→ Stated exercise:
How many lines in the entries below contain the word "size"? Reply with the number only.

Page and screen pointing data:
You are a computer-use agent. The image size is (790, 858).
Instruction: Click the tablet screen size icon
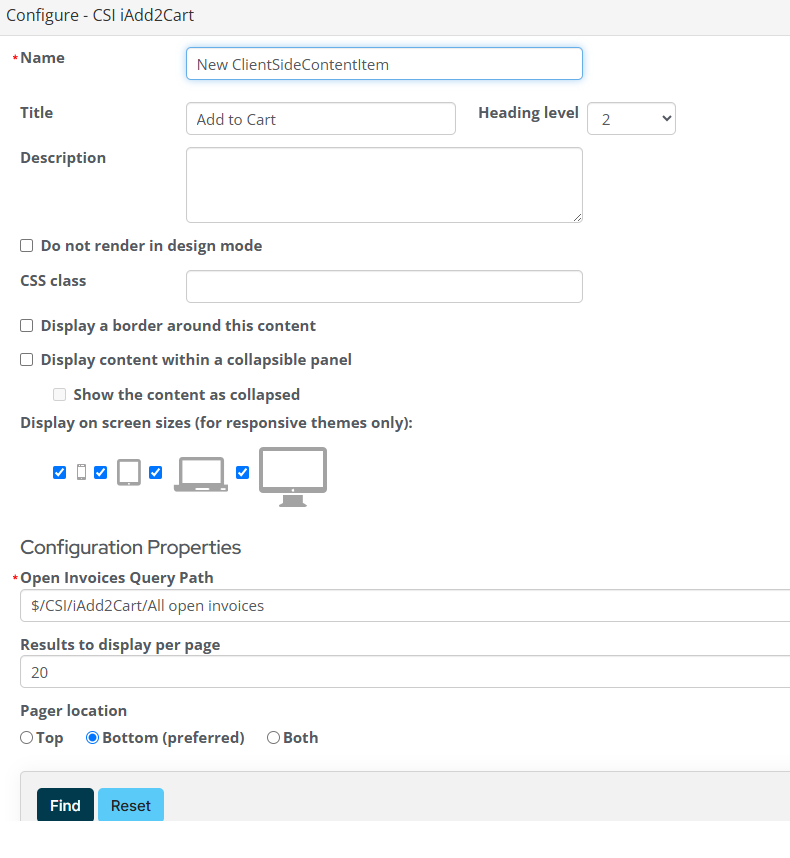coord(129,472)
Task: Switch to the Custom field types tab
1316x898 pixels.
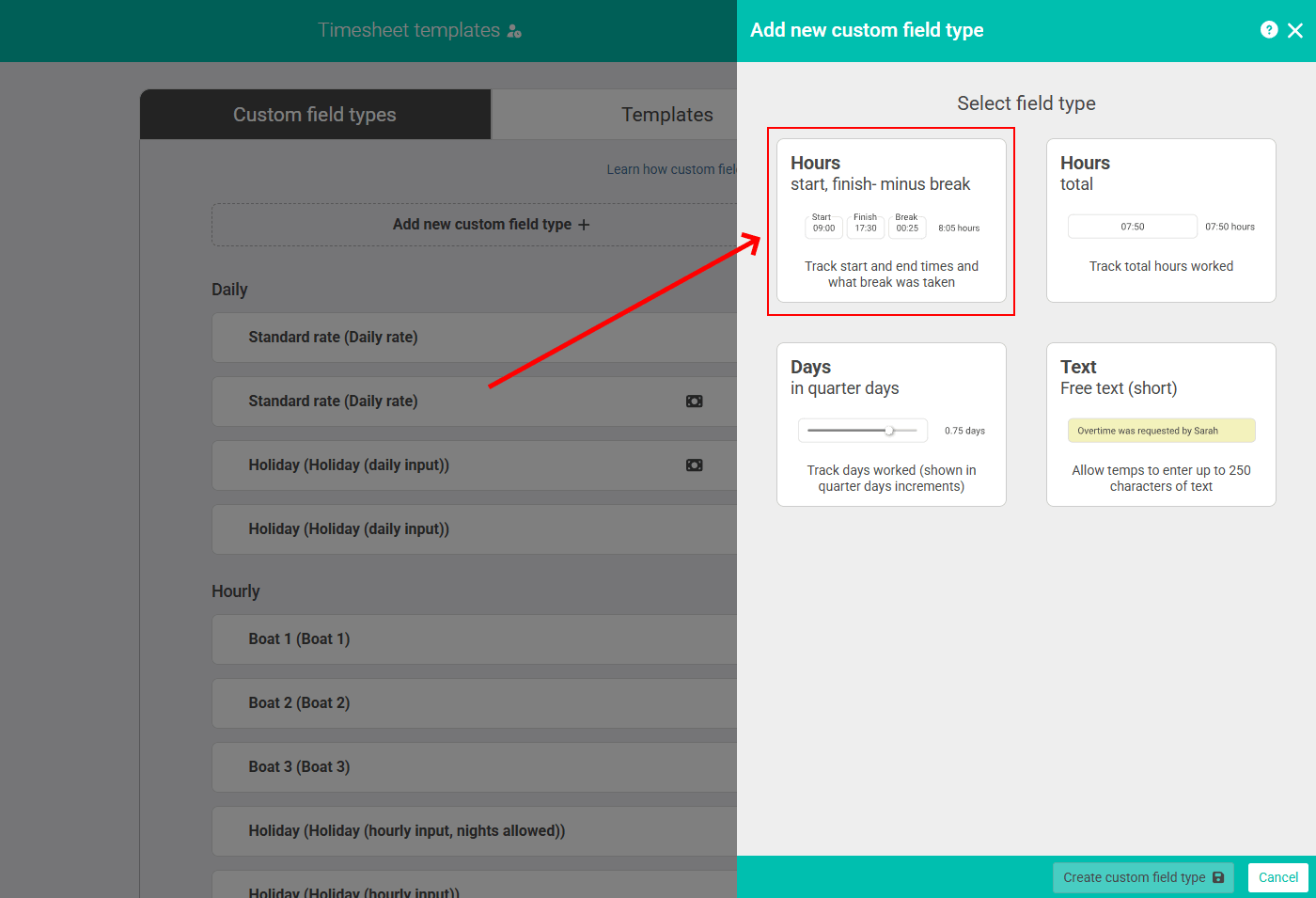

→ Correct result:
2